**Goal of the exercise:** If a line in the entries below includes "agent", show that line.

Data entries:
━━━━━━
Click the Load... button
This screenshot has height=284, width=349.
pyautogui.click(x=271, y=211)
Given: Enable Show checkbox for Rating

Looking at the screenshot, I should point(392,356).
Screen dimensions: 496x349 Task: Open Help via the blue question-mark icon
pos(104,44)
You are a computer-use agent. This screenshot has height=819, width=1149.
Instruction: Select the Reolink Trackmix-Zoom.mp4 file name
━━━━━━
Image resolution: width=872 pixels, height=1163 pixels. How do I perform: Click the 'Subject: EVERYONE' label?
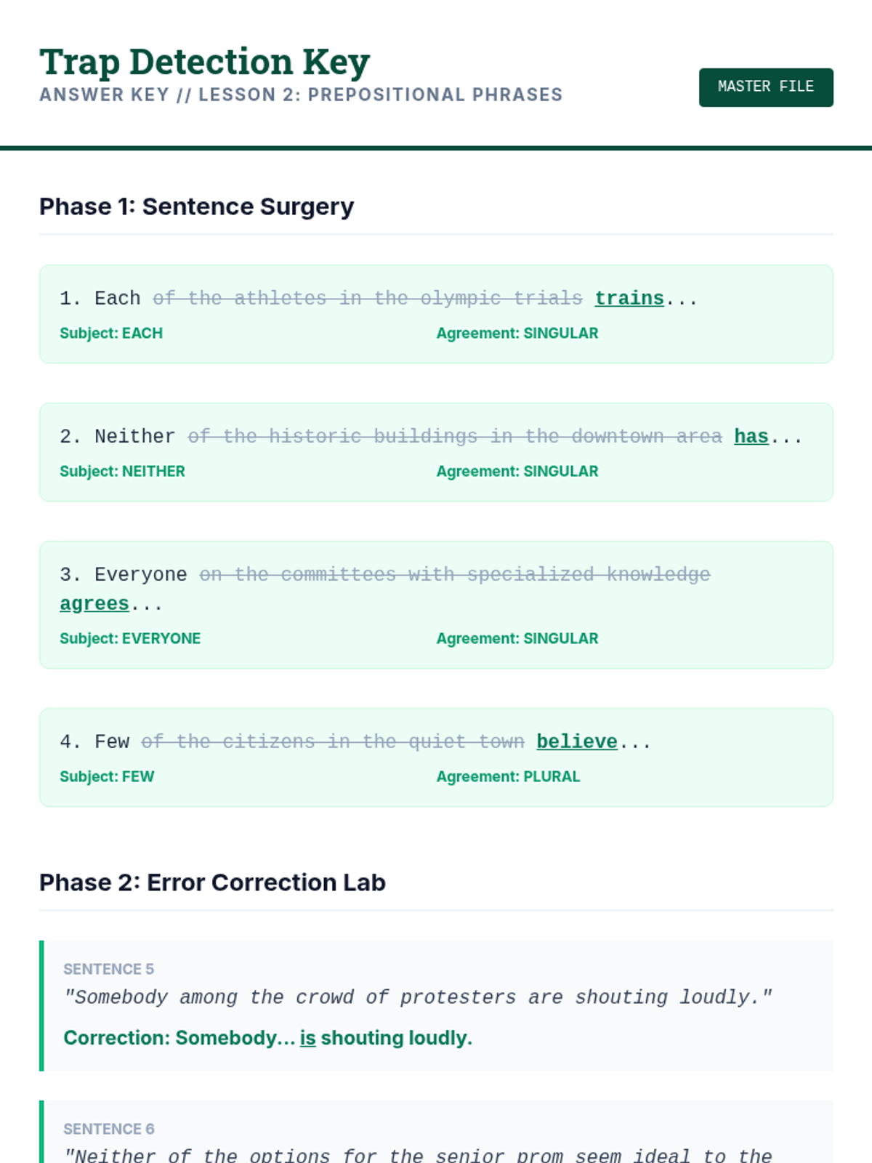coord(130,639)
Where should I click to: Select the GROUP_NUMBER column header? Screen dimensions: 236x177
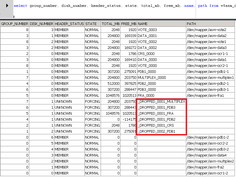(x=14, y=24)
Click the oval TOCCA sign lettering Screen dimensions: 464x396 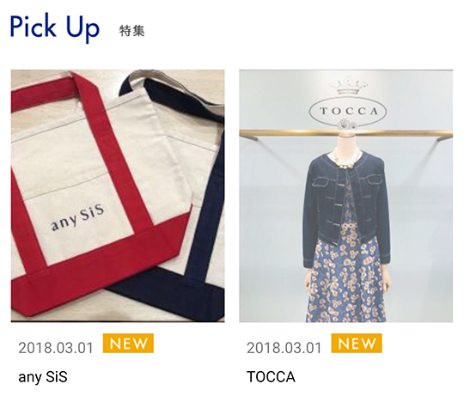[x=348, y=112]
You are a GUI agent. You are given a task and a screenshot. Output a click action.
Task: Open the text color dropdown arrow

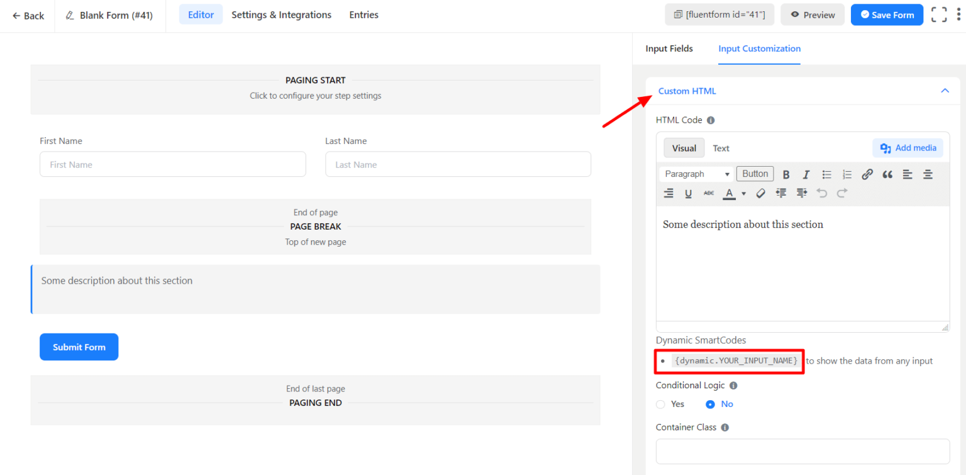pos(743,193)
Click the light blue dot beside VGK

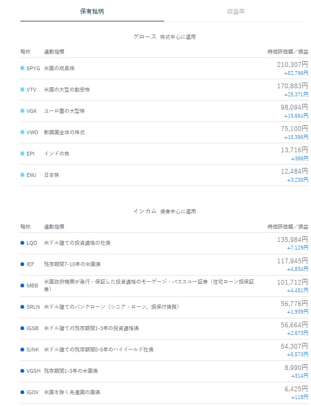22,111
━━━━━━
**Answer to the exercise:**
You are a computer-use agent. This screenshot has height=819, width=1149.
You are a GUI agent. You are given a task and a screenshot. Output a click action.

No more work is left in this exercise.